- DOCUMENT EXCERPT
----
-IN THE SUPREME COURT OF MISSISSIPPI
NO. 2001-KA-01704-SCT
CHRISTOPHER LEE
v.
STATE OF MISSISSIPPI
DATE OF JUDGMENT: 10/10/2001
TRIAL JUDGE: HON. ROBERT WALTER BAILEY
COURT FROM WHICH APPEALED: WAYNE COUNTY CIRCUIT COURT
ATTORNEY FOR APPELLANT: LESLIE D. ROUSSELL
ATTORNEY FOR APPELLEE: OFFICE OF THE ATTORNEY GENERAL
BY: DEIRDRE McCRORY
DISTRICT ATTORNEY: BILBO MITCHELL
NATURE OF THE CASE: CRIMINAL - FELONY
DISPOSITION: AFFIRMED - 08/14/2003
MOTION FOR REHEARING FILED:
MANDATE ISSUED:
BEFORE SMITH, P.J., EASLEY AND GRAVES, JJ.
GRAVES, JUSTICE, FOR THE COURT:
¶1. Christopher Lee was convicted of murder by a jury in the Circuit Court of Wayne
County, Mississippi, and sentenced to life imprisonment in the custody of the Mississippi
Department of Corrections. Aggrieved by this conviction and sentence, Lee raises the
following issues on appeal:
I. WHETHER THE TRIAL COURT COMMITTED REVERSIBLE
ERROR BY ALLOWING THE STATE TO INTRODUCE INTO
EVIDENCE PHOTOS OF THE VICTIM.
II. WHETHER THE TRIAL COURT COMMITTED REVERSIBLE
ERROR BY REFUSING TO GRANT PROPOSED JURY
INSTRUCTIONS “D-2,” “D-3" AND “D-4" DEALING WITH
MANSLAUGHTER.
III. WHETHER THE DISTRICT ATTORNEY MADE “CONSCIENCE
OF THE COMMUNITY” ARGUMENTS AS WELL AS IMPLYING
GUILT BY THE DEFENDANT’S FAILURE TO TESTIFY.
----
- AVAILABLE DATA
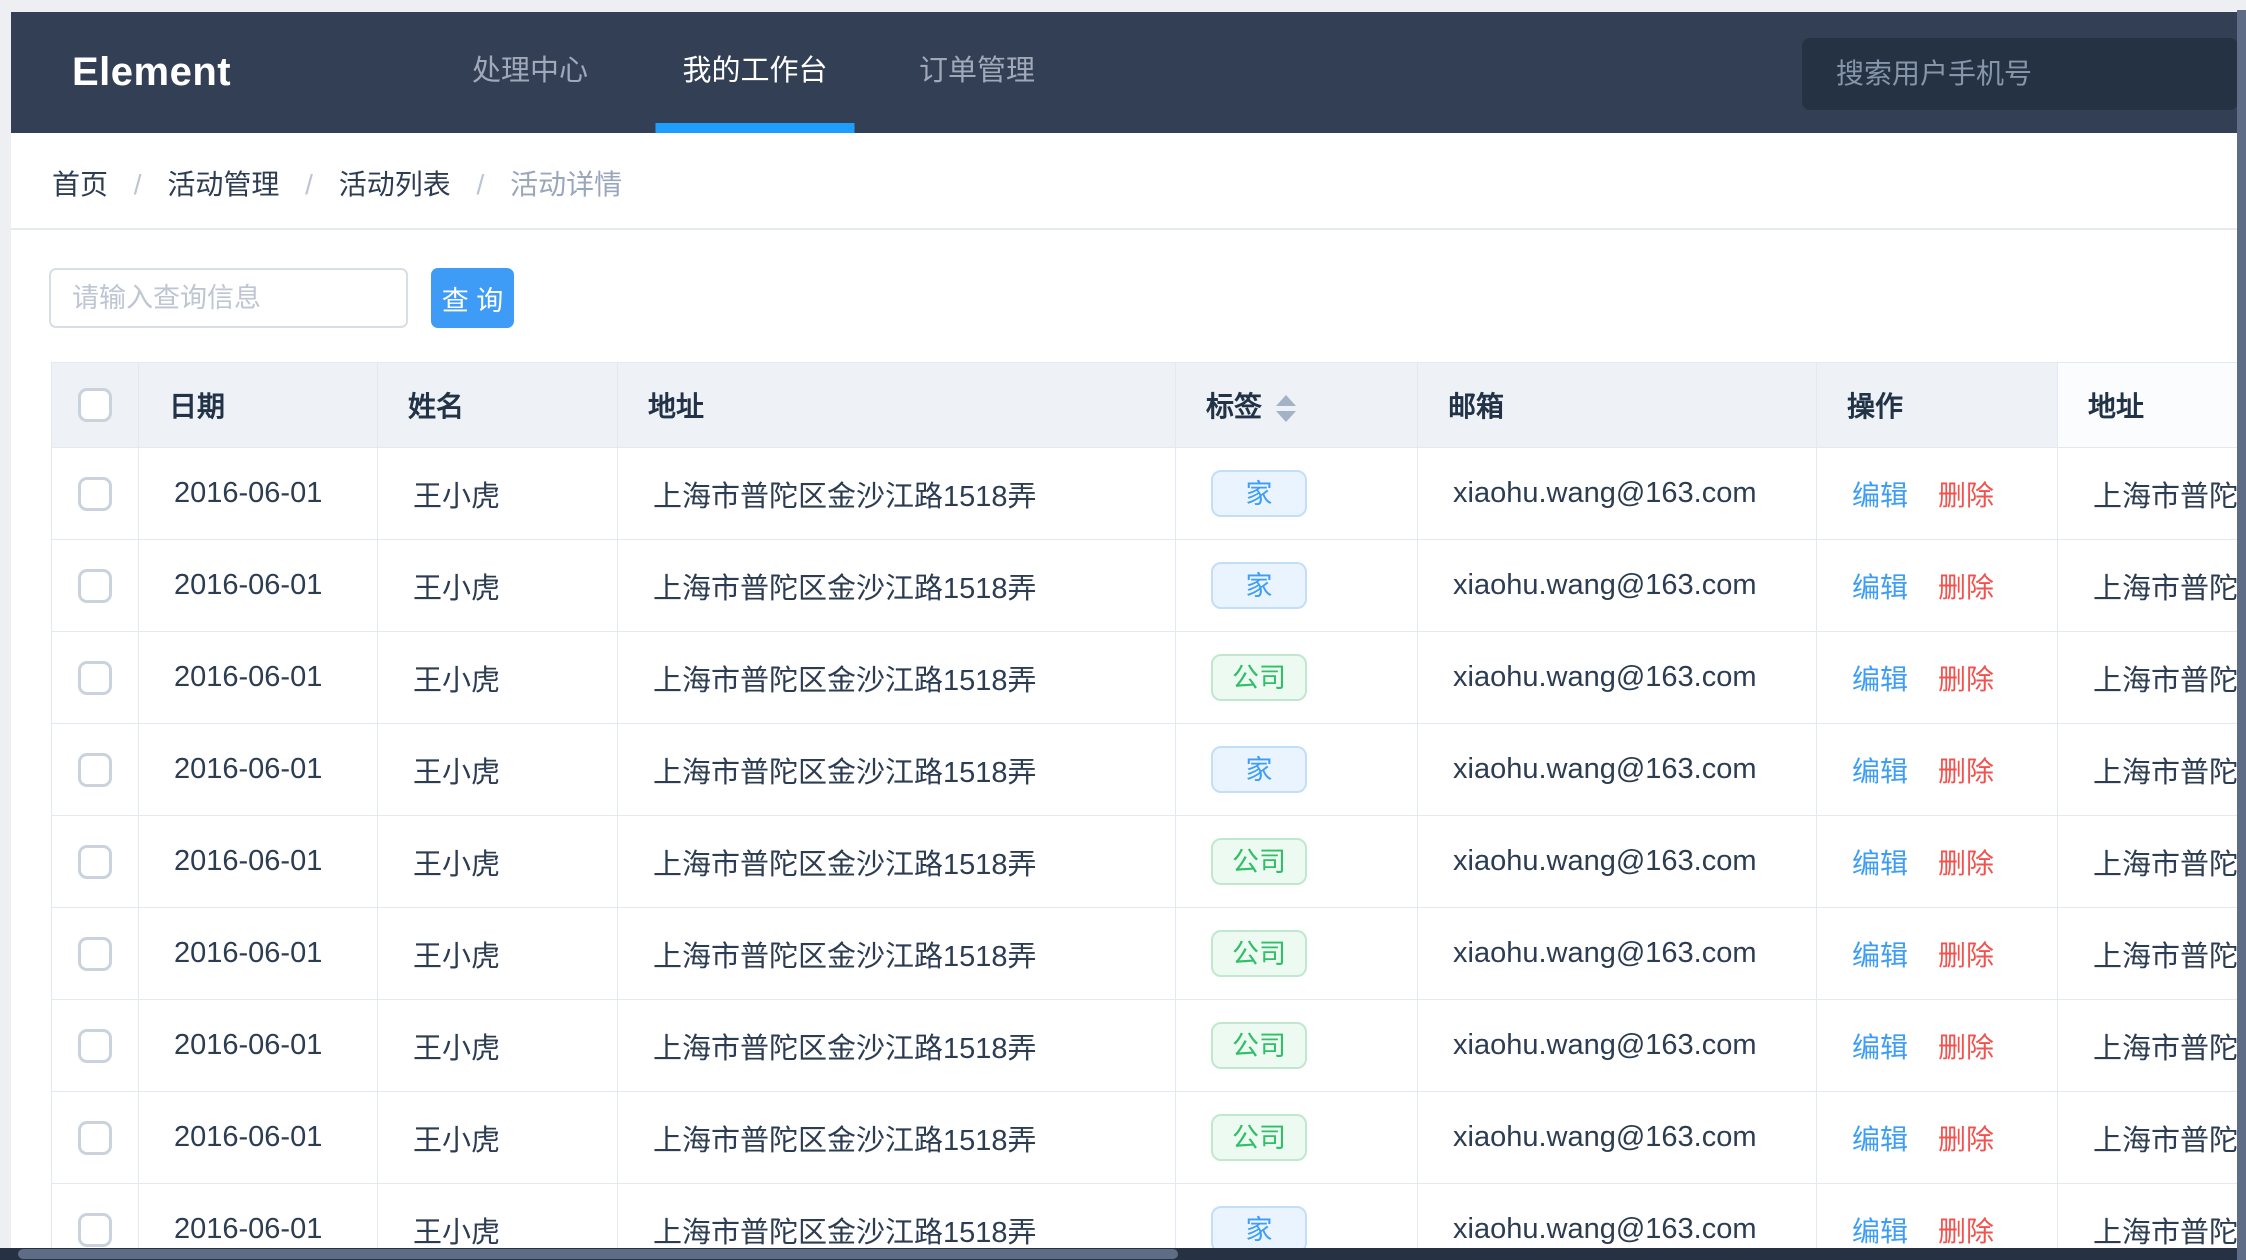 This screenshot has height=1260, width=2246. What do you see at coordinates (498, 405) in the screenshot?
I see `column-header-name: 姓名` at bounding box center [498, 405].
----
- PROBLEMS TO WORK ON
**1.** List the labels of the proposed jury instructions that the court opinion says the trial court refused to grant.
**2.** Retype the part of the court opinion that begins with the words "GRAVES, JUSTICE, FOR" and ends after "OF THE VICTIM.".

- COMPLETED EXERCISE
**1.** D-2, D-3, D-4

**2.**
GRAVES, JUSTICE, FOR THE COURT:
¶1. Christopher Lee was convicted of murder by a jury in the Circuit Court of Wayne
County, Mississippi, and sentenced to life imprisonment in the custody of the Mississippi
Department of Corrections. Aggrieved by this conviction and sentence, Lee raises the
following issues on appeal:
I. WHETHER THE TRIAL COURT COMMITTED REVERSIBLE
ERROR BY ALLOWING THE STATE TO INTRODUCE INTO
EVIDENCE PHOTOS OF THE VICTIM.